Ms Cheptegei’s mother Agnes said her daughter “was always obedient as a child, and very kind and jovial all through her life”.
Emmanual Kimutai, a friend and neighbour who attended school with Ms Cheptegei, described her as a “very exciting” and “determined” person.
“Even in primary school she was already doing very well in athletics, she was our champion,” Mr Kimutai said.
The Olympian was born on the Kenyan side of the Kenya-Uganda border, but chose to cross over and represent Uganda to chase her athletics dream when she did not get a breakthrough in Kenya.
When she started getting into athletics, she joined the Uganda People’s Defence Forces in 2008 and rose to sergeant rank.
Her career included competing in the Olympics in Paris this year.
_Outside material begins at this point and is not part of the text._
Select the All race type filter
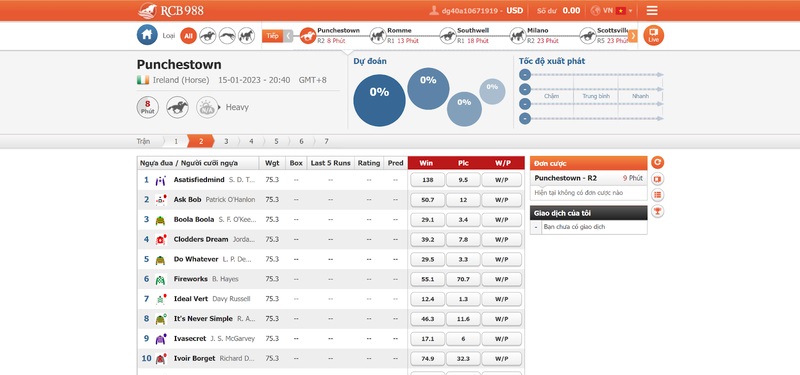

Although she came 44th in the marathon, people in her home area called her “champion”.
She lived in Chepkum, a village in Kenya about 25km (15 miles) from the border with Uganda, in a rural area whose main economic activity is farming.
Residents also tend to cattle and it is common to see cows, goats, and sheep grazing outside homes. The wider area, called Trans-Nzoia county, is well known as Kenya’s biggest producer of maize, which is the main ingredient for the country’s staple food.
Locals at a shopping centre near her house spoke fondly about a woman they sometimes waved at as she trained along the road whenever she was not in competition or training in Uganda.
Kind and humble were the words often mentioned by people there.
While celebrated as an athlete, her personal life was in turmoil. Her former classmate said her performance at the Olympics was because she did not “have peace” due to the conflict with her ex-partner that began last year.
“They used to live together but began falling out last year because of money,” her brother Jacob recalled. “He asked my sister: what do you do with all the money you make?”
Police told the BBC that the two had previously reported domestic disputes in different stations – which they withdrew.
As Ms Cheptegei’s family waits for justice, they continue to prepare her final journey. She will be laid to rest on 14 September at their ancestral home in Bukwo, Uganda.
The Ugandan is the third athlete to be killed in Kenya in the last three years, where intimate partners are named as the main suspects by police. Athlete-led gender-based violence activist group, Tirop’s Angels, said the trend must end.
“What is heart-breaking is her children witnessed their mother’s attack,” Joan Chelimo, a co-founder of Tirop’s Angels said, as she fought back tears.
“This violence against athletes must stop.”